Jam dinding menampilkan numeral jarum jam pukul delapan malam. Kegelapan kian mengental, disertai semilir angin yang menyambung hawa sejuk di setiap dekapan, di mana waktunya para makhluk hidup tertidur pulas. Kali ini kemujuran berpihak pada kota megalopolitan, hujan mengguyur wilayah Jakarta yang menjadi tempat tinggal Agista dan keluarganya.
Wanita berpiyama berpikir jernih, pasti anaknya sudah tertidur lelap mendengar tiada balasan dan erangan sekali pun di balik pintu yang terkunci rapat. Mengingat cuaca sedang menyucikan hari-harinya, Mama Yasmin tidak perlu menimbang-nimbang mengenai seberapa besar dan kecilnya rengat hati yang dirasakan sang anak.
Sementara, yang terjadi di dalam kamar ... seorang gadis dengan rambut yang terikat sedang menulis naskah yang alurnya masih bergelimpangan. Malam memang waktu yang efisien untuk mengarang, apalagi hujan pun ikut serta dalam kegiatannya kali ini.
Dengan segelas susu hangat yang dibuat tanpa sepengetahuan Mama, sekaligus semangkuk biskuit cokelat yang dibelinya ketika pulang sekolah, Agista terus-terusan mengembangkan senyumnya.
Kendati banyak hal yang bercokol di pikirannya, menulis tetap dilakukan dalam perasaan apa pun. Entah hatinya berkecamuk, bersedih, bersukaria, dan lain-lain yang biasanya membuat seorang penulis terpaksa menunda kegiatannya, Agista tidak seperti itu. Selagi ada kesempatan, selagi ada naluri menuangkan perasaannya dalam bentuk tulisan. Mengapa tidak?

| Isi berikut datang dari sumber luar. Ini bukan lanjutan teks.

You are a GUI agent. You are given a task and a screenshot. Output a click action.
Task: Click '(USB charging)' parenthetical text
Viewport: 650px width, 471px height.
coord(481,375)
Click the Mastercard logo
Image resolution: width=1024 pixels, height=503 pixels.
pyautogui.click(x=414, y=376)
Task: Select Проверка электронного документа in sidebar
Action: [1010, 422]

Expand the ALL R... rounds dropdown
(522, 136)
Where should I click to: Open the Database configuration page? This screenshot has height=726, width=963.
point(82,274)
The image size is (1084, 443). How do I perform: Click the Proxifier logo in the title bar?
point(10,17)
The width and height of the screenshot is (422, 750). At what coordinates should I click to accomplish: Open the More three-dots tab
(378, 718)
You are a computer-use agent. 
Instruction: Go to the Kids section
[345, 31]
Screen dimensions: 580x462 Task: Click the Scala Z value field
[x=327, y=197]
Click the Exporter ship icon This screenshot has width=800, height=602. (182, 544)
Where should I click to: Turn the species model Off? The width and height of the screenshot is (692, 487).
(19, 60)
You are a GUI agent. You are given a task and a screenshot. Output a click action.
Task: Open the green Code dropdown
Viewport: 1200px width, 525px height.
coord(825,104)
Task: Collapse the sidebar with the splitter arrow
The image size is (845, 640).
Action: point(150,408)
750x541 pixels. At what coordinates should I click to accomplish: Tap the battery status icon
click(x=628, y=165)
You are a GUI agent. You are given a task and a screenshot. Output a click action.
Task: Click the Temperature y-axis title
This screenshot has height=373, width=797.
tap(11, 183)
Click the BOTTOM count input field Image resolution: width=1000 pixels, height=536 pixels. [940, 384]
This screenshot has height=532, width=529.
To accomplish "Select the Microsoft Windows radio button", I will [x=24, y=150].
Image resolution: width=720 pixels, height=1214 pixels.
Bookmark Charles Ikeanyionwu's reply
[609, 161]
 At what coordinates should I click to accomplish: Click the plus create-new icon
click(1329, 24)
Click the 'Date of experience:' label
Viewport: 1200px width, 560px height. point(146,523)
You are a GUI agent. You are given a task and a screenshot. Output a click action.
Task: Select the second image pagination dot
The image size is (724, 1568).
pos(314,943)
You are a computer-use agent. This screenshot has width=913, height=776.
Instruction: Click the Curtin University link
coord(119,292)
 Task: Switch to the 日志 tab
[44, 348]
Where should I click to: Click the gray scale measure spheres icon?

Ya, tetapi bukan berarti benaknya sukses menghindari hal negatif yang menghantui. Sejujurnya, Agista masih terjebak dalam renungan mengenai peristiwa yang terjadi di sekolahnya. Memangnya Kemal berulah apa hingga Christine meraung seolah pernah disakiti olehnya? Sebenarnya, mereka memiliki hubungan apa? Juga, kenapa Kemal bersifat lancang kepada Vale?
Oh, tidak. Begitu banyak pertanyaan yang bersemayam, kedua tangannya bergerak menekan pelipis yang dilanjutkan putaran telunjuk di area kening. Pusing menyerang pusat pikirannya, dia telanjur cemas hingga mengalami vertigo pada tubuhnya. Astaga, perasaannya pun semakin memburuk.
“Aku—Aku harus ngomong sama ....”
Agista terdiam. Jika dia menghubungi Vale, pasti cowok yang rumahnya tidak jauh malah khawatir dan akan menepis topik yang ada. Tidak, Agista membutuhkan jawaban sebagai obat ketenangannya. Yang berarti, dia hanya bisa menghubungi Christine, selaku pihak yang terlibat dalam peristiwa.
“Aku harus ngomong sama Christine.”
Mendadak, bunyi notifikasi muncul yang bersamaan dengan isinya di layar ponsel. Agista lekas melirik dan menemukan kontak Vale yang terpajang dalam ruang layar kuncinya, ternyata cowok itu mengirimkan pesan.
From: Vale
Jangan dipikirin, mending lo nulis terus makan malam. Jangan lupa minum obatnya, sorry dari kemarin gue lupa ngingetin. Gue nggak bisa ke rumah lo karena hujan, orang tua gue juga pulang. Besok gue jemput pakai motor.
Bibirnya menyungging senang, dia menerima pesan dari temannya dan sempat membalas dengan mengetikkan beberapa kata di sana. Vale memang sepekan itu, Agista pun dibuat heran karena perkataan dan dugaannya selalu benar setiap saat. Baiklah, sekarang waktunya Agista menghubungi Christine.
Sebelumnya, dia sempat menghela napas dan merenggangkan kesepuluh jarinya sebelum menyentuh huruf-huruf yang tersaji di papan keyboard. Sampai pada waktunya, Agista pun menghubungi Christine dengan pertanyaan ‘bisakah aku mengobrol denganmu?’ yang kebetulan sang penerima dalam posisi aktif di tempat.
From: Christine
Gue bisa jelasin, tapi gue rasa waktunya belum tepat. Lo bisa ngomong sama Vale, tanyain aja. Ya, kalau lo mau.
![](https://img.wattpad.com/cover/295850209-288-k407018.jpg)
KAMU SEDANG MEMBACA
Degree of Love [Terbit]
Roman pour AdolescentsIni tentang Agista yang mengimpikan penulis sebagai masa depannya, juga Vale yang berusaha menguatkan dengan luka-luka yang menancap secara tersembunyi. Ini bukan tentang siapa yang lebih kuat, tetapi siapa yang bisa mempertahankan hubungan tersebut...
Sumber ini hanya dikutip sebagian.